There's been a lot of messages communicated in a way that maybe wasn't as clear and direct as that that leads to some market confusion and sometimes some panic. Right. He also pointed out that inflation has lasted longer than hoped because Covid is still rampant, obviously. Right. And then the war, the price of gas is high because of market factors that are relating to the war.
So kind of pointing out some of these straightforward things and I think calming a lot of nerves in a lot of ways. Right. He also said that he doesn't expect mortgage rates to keep marching up as they have been. And also he said that the Fed is not talking about raising rates to extreme highs, probably ending up more like in the 3% range. And also that he sees signs that inflation might be coming down based on the University of Michigan data on consumer inflation expectations.
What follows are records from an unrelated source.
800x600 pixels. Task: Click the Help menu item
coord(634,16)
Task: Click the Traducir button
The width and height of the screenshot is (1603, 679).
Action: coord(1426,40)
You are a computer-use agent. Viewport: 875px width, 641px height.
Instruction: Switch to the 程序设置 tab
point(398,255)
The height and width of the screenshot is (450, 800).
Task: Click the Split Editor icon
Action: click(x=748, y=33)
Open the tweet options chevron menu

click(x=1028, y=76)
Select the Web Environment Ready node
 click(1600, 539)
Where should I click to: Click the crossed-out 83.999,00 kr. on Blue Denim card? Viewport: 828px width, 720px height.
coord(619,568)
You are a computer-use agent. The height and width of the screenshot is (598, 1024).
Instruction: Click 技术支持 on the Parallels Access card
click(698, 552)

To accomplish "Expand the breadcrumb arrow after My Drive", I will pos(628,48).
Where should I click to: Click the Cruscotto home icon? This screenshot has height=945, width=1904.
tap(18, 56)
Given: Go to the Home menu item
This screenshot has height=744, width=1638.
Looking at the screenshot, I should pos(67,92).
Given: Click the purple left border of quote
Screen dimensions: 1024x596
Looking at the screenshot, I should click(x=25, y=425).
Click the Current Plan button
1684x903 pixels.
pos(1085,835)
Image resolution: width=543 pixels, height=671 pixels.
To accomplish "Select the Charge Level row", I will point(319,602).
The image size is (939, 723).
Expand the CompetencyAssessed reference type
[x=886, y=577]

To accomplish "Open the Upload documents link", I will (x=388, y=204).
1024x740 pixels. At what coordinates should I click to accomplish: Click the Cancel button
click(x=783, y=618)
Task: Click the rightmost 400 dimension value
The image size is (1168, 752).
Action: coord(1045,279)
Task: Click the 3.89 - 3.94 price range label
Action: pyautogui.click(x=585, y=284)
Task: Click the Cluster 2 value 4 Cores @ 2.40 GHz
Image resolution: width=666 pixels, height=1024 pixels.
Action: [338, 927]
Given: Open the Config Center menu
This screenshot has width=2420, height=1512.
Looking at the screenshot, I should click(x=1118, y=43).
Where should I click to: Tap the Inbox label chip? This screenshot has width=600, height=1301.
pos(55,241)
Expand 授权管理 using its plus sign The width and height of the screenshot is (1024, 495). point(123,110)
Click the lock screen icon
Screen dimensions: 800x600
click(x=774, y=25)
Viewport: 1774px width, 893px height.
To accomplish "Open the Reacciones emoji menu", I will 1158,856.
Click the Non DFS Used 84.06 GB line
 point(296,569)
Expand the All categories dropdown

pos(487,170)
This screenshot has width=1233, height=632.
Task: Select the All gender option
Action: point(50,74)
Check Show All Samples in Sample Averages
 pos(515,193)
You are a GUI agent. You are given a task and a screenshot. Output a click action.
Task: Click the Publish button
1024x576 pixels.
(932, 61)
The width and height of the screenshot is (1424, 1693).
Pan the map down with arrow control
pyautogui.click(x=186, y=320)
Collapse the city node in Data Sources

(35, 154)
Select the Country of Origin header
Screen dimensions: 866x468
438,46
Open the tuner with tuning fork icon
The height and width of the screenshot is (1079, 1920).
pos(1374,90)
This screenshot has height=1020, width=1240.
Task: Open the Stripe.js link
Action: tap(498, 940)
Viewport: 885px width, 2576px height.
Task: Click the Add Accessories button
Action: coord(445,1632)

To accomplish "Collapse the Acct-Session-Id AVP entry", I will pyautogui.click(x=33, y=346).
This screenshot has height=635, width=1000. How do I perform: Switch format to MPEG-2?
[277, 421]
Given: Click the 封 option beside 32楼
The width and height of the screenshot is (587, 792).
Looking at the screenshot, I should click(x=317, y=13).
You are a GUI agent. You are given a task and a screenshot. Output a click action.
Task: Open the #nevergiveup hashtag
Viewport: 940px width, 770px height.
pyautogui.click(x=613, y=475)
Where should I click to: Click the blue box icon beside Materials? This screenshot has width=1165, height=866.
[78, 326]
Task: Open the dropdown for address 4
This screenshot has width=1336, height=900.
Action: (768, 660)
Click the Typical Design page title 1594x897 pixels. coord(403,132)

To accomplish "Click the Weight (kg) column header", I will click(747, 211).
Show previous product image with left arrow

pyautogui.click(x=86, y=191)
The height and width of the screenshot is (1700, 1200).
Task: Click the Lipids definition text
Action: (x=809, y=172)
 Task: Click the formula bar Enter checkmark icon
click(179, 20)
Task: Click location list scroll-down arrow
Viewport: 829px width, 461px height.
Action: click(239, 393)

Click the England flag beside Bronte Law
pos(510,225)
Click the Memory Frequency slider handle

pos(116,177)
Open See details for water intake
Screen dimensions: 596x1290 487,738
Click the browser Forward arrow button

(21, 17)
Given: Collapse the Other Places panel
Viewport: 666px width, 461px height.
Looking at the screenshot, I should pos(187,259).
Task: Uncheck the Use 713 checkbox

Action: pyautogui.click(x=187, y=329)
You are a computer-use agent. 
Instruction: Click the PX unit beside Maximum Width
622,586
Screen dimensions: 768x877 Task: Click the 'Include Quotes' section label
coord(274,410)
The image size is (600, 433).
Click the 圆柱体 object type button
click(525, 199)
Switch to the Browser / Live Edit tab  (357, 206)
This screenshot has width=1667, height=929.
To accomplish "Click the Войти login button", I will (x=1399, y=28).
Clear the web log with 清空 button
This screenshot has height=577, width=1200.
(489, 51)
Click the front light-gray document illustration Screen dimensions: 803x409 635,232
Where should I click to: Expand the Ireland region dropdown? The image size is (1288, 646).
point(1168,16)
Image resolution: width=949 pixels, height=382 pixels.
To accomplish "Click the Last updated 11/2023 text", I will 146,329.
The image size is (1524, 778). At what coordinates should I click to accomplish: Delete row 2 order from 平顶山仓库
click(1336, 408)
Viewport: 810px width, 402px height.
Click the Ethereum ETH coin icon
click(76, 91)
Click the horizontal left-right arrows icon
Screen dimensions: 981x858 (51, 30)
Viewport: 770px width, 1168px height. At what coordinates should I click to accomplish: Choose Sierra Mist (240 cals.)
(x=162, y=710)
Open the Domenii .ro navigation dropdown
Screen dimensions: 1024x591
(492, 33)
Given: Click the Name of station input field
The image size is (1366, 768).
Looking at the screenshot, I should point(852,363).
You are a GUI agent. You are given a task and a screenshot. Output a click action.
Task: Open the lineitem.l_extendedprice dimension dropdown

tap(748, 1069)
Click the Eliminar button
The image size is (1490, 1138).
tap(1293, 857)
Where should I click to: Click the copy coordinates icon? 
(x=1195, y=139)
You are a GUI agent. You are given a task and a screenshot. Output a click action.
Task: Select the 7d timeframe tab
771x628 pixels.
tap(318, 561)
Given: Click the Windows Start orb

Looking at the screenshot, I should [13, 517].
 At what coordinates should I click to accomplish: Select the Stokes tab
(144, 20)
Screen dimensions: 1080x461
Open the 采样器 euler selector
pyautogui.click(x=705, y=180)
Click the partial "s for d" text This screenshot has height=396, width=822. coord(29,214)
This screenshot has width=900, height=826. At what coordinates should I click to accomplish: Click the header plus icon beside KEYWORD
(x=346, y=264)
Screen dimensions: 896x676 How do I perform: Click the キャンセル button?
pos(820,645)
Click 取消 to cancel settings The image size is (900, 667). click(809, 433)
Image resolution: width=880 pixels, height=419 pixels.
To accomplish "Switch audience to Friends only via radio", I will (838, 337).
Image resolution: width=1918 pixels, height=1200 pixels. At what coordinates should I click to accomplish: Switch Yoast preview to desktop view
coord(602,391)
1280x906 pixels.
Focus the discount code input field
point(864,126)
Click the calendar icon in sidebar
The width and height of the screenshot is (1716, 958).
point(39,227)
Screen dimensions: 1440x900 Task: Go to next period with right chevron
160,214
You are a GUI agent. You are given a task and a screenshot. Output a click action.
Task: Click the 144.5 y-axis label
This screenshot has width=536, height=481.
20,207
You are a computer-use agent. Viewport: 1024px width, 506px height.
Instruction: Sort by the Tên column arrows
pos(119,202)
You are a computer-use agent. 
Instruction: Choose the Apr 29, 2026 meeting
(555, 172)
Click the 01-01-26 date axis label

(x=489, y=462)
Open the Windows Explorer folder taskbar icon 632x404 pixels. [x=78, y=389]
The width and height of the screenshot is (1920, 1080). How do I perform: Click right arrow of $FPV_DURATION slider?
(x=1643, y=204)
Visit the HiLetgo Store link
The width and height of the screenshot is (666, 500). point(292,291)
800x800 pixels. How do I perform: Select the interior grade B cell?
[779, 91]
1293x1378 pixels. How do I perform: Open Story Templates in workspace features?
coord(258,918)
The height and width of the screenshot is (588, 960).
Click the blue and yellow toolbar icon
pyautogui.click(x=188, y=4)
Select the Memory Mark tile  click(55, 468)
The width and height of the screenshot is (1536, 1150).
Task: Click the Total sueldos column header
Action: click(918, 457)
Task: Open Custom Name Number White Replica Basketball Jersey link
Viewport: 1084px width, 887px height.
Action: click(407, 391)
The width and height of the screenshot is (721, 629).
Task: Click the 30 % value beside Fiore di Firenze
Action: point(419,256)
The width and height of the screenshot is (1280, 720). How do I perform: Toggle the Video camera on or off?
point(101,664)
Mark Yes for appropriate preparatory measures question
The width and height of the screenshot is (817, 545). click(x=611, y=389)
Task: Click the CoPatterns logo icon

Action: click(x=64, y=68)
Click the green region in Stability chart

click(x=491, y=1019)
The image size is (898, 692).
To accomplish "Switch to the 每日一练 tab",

So Daly had a whole bunch of really good things to say. Now, Bullard also talked today and said some things that seem promising too. He said that the Fed may have to get the funds rate to 3.75% to 4% by year end. So maybe not as drastic as some people were thinking. But I believe it was him that also pointed out that yeah, he said that if inflation can come down relatively quickly down to the 2% range over the next 18 months, if the Fed plays its cards right, and also that if the economy moves in ways consistent with a 2% inflation target, we will stop raising rates, and if not, we won't.
So, like, I mean, to me, like, just communicating these very straightforward messages in such a way that it doesn't create confusion, right. That can be a good thing for the market.
We also don't want that to be overdone. Right. We don't want the Fed or anybody else to paint an overly rosy picture. But I just feel just when I read some of these headlines, I feel like there was very effective communication, and that's kind of congruent with some of the things that I've been talking about in some of our videos lately. So, my friends, I hope that that helps, and I hope that you have a fabulous weekend and I can't wait to talk to you next Monday.